AWP stands for the Association of Writers and Writing Programs (why not AWWP? I don’t know), and is the annual national conference for MFA students, and writing teachers, and aspiring MFA students, and aspiring writing teachers, and sometimes also me. On Thursday morning I went to check in.
“Oh, loose cannon! Where are you guys out of?” asked the guy behind the desk after I made it to the front of a very long, very snaking, but very well-managed line.
“Where… what?” I asked.
“Loose cannon,” he said, indicating my badge. “Isn’t that a literary magazine?”
“It’s a phrase meant to indicate that I am not affiliated with a writing program,” I explained. There is nothing better than explaining a joke. Explaining makes all jokes funnier.
(No, it does not.)
The guy looked doubtful. “I’m pretty sure it used to be a literary magazine,” he said.
AWP can be dizzying, even with a plan. I found myself attending a number of panels about AI, because I am still figuring out what I think about it, and was curious to listen to other writers and teachers of more settled opinions. Heather went to process talks and a meditation and a panel about archives that I was jealous of after I heard her talk about it. From the AI panels I learned that AI was the enemy of the good, and that it must be resisted by any means necessary. No one talked about the futility inherent in these dicta. How can we make go away the un-go-awayable thing, we all seemed to be wondering. Will organizing do it? Lawsuits? Morality? Artistic truth? We are all afraid. But at least, for a time, we all got to be afraid together.

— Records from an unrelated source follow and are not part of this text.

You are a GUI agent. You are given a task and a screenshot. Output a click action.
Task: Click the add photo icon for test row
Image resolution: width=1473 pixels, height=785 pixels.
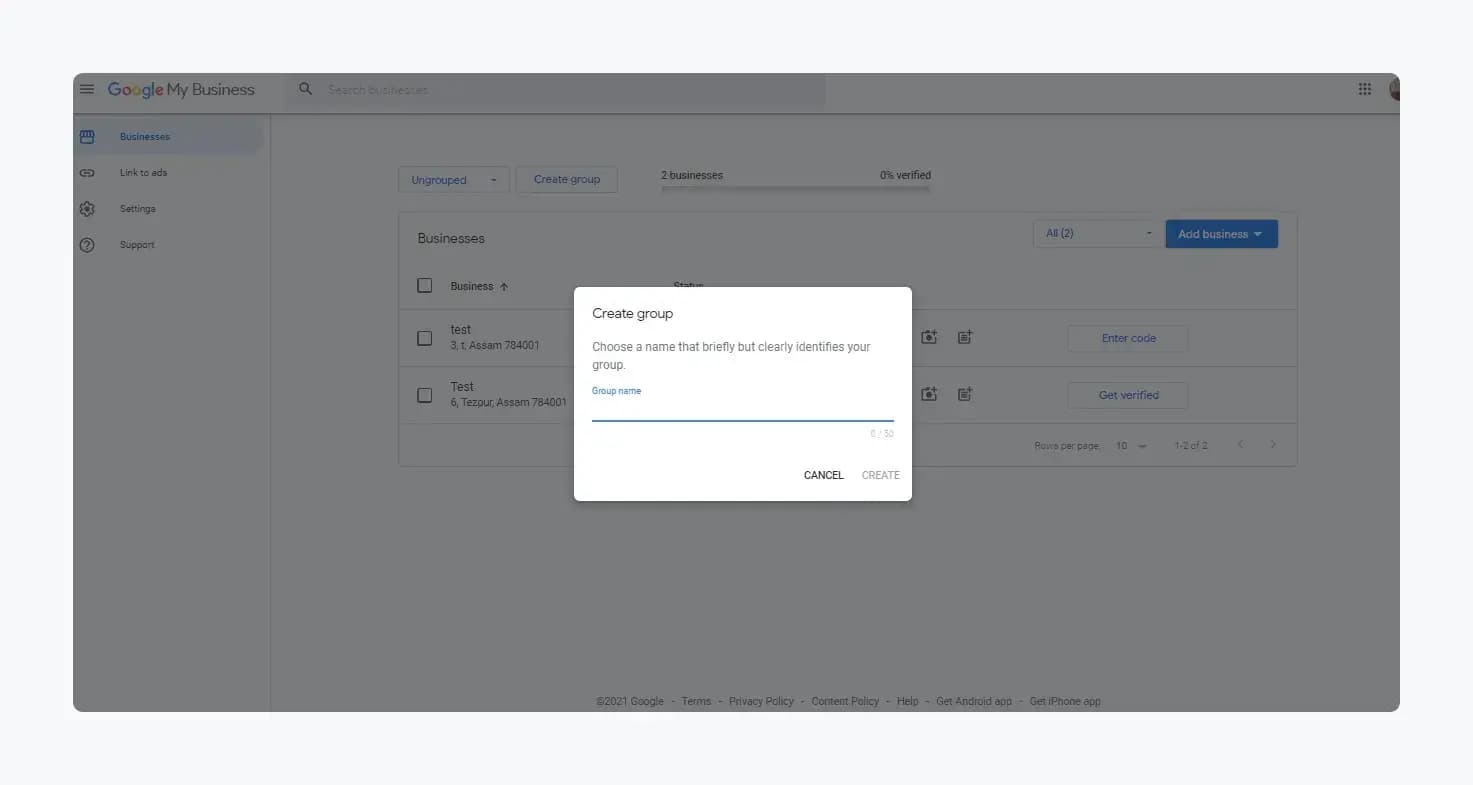tap(929, 338)
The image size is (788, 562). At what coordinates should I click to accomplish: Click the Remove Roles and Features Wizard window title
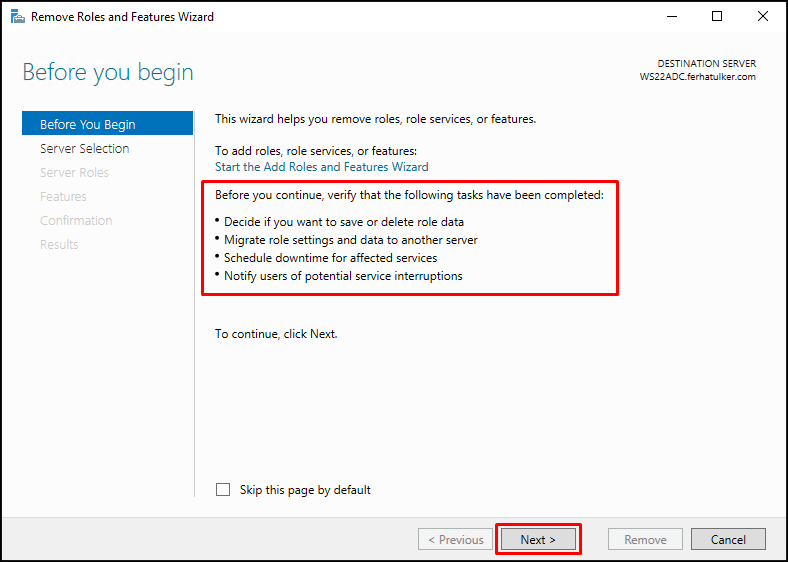pyautogui.click(x=123, y=17)
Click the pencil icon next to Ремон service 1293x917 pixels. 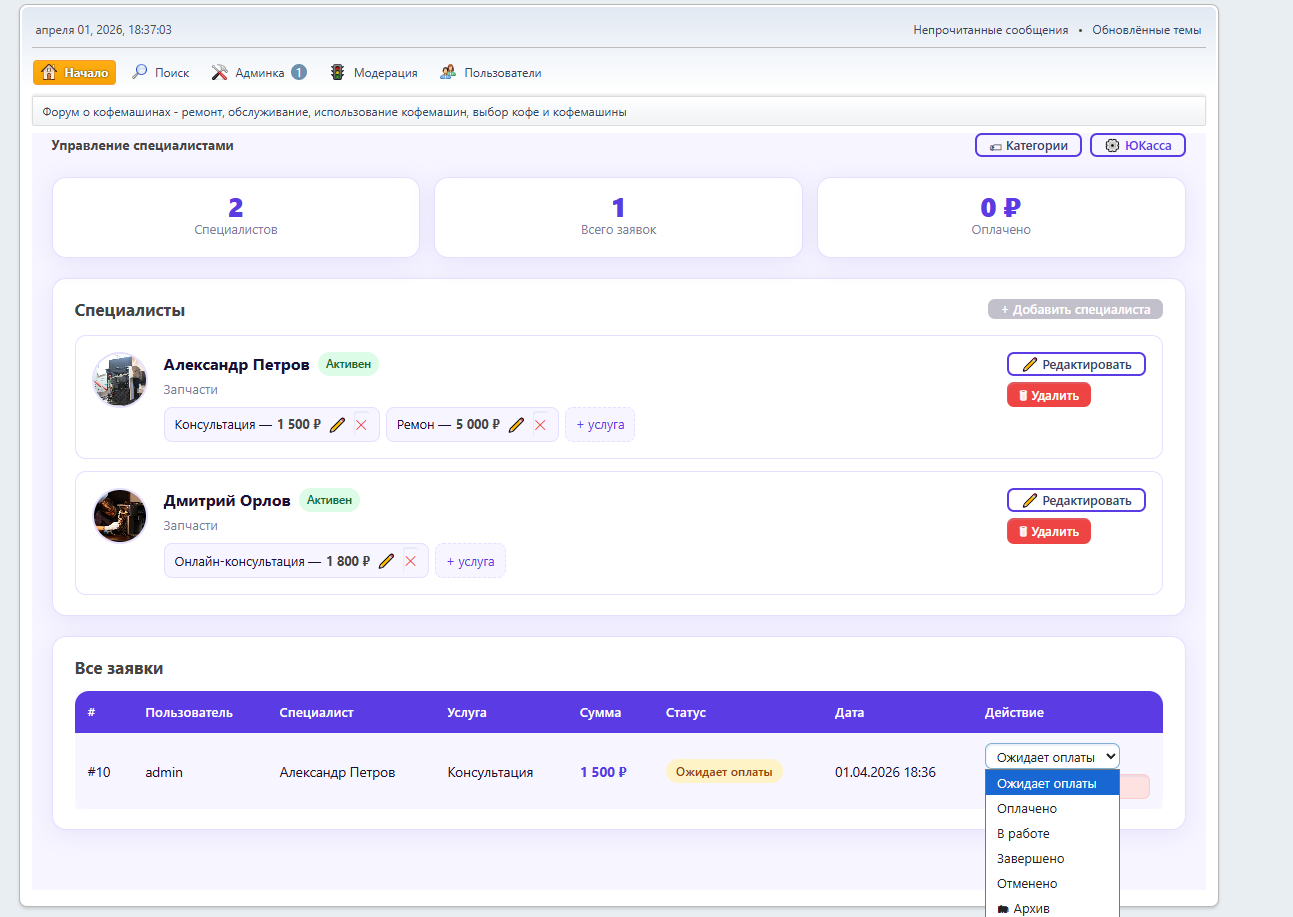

A number of people I knew were to be found among the throngs, at least in theory, though I did not actually find them. The famous poet was there! But I didn’t get to see her. Instead I went to a panel on Black writers working on surrealism and fiction of the absurd, which was probably the best talk I’ve been to in awhile. How to portray a reality too real to be borne, seemed to be an organizing question. In my notebook I wrote a quote, attributed to Percival Everett, that you cannot satirize what you do not love.
We closed out AWP by attending a reading of poetry and flash fiction from the Hopkins Writing Seminars held in a de-sanctified church, with barbeque in a buffet in the back and an open bar. A hardy group of MFA students were stationed outside, puffing on vapes and directing attendees to the appropriate ramp. We thanked them before disappearing into the night, in search of dinner and processing, alone together instead of in a crowd at the Baltimore Convention Center.
So what’s next?
Weirdly, just before AWP, I shared a story on Threads (the Meta knockoff of Twitter) that went kind of viral, about my ultimately successful attempt to get my son’s Snoopy watch repaired. The anecdote was seen by more than 250,000 people, all of whom were there either to express joy at the existence of Snoopy watches, or delight at serendipitous moments of kindness expressed between strangers.
I also took a break during AWP to do a reading for Dracut Arts which is now up on YouTube. You can see my new high-powered reading glasses.
And I’m still writing. Slowly, surely. And probably with too many characters and points of view. But I am writing.